Its editor, the Russian-American poet and scholar Julia Nemirovskaya has brought together 100 poems written in Russian by writers living not only in Russia itself but also in Ukraine, the United States, Israel and elsewhere. All of them first appeared under the banner of the Kopilka Project, an online archive of Russophone anti-war poetry that was unveiled a year ago in the form of a Google Doc – “a place beyond Putin’s reach”, where it was safe to express outrage, grief and shame at the outbreak of war – and are now published in this elegant bilingual edition, with the original lines in Russian facing English versions by five outstanding translators: Maria Bloshteyn, Andrei Burago, Richard Coombes, Anna Krushelnitskaya and Dmitry Manin.

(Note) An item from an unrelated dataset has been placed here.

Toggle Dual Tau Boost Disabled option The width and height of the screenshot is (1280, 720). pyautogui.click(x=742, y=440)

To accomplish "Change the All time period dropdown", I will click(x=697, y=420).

Nemirovskaya has described the initiative as “throwing a tiny copper coin into a bigger kopilka: the collective effort to defeat Putin”. It also provides a useful counterblast to the west’s rejection of Russian culture since Putin launched his invasion to “de-Nazify” Ukraine. The Munich Philharmonic orchestra has fired its chief conductor, Valery Gergiev, and the New York Metropolitan Opera has cut its ties with Russia’s Bolshoi Theatre. Some orchestras have even purged the music of Tchaikovsky from the concert repertory.

Disbelief: 100 Russian Anti-War PoemsThe difficult issue of cancelling Russian culture is addressed by many of the volume’s contributors, who brandish their pens as weapons in the fight against violence and untruth. “Lie doesn’t try anymore/to masquerade as truth,” Gali Dana-Singer observes sorrowfully in “The Time of the Last Honesty”. Of course the Russian language doesn’t belong to Putin. “I refuse to abandon the language to the Putinites!” writes one bilingual Ukrainian poet.

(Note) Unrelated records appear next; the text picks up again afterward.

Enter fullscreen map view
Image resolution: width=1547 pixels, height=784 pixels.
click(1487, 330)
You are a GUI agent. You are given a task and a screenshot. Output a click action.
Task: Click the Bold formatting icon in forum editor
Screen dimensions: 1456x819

Ironically, as Nemirovskaya herself argues in the introduction, Putin’s illegal war has devalued the “glorious memory of a previous war fought by Russians against real Nazis”. In fact, the contrast between Hitler’s invasion of the Soviet Union and the “special military operation” is the focus of several poems in this poignant anthology. For instance, Tatiana Voltskaya bitterly evokes a family legend of Stalingrad to suggest that any historical feelings of guilt or shame may now have crossed over from the German side: “We’ll get what we deserve, and more./Unholy war/Has tarnished grandad’s medals.” The US-based Nina Kossman recalls her murdered Jewish relatives: “And although I live far away and only my dead connect me to Ukraine/(there are more than thirty of them – my dead in her land)". Another death, another grandparent, haunts a poem entitled “David” by Vita Shtivelman, which begins, in Bloshteyn’s translation:

My grandpa David was killed in ’42.
He had a hellish job – a sapper in the field.
There is no grave, the house is gone.
He fought a year, then he was felled.

His wife and daughter made it, with God’s help.
Though faith in God was beyond grandpa’s ken.
He fell as he defended East from West –
death came from the west back then.

In “War is a Train”, the Ukrainian-born psychoanalyst Galina Itskovich, who lives in New York, describes the painful transference of unforgettable suffering from a Soviet childhood to the failing memory of the now grown-up child, an immigrant suffering from Alzheimer's disease in Itskovich’s adopted country:

Every morning, starting with Thursday,
I’d tell my mom that war has broken out.
Each time, she’d be surprised –
war belonged back in her childhood,
there was no such thing as war for adults.
This wasn’t Russian propaganda, it was merely dementia –
a blessed forgetting of anything too big
and too frightening.

The depth of poetic vision on display in this remarkable anthology reverberates with a sense of culpability and disenfranchisment in Putin’s dystopia. “I’ve lost my right to have a voice, a vote,” says Eugene Kluev, in Manin’s translation. “I’m Russian.”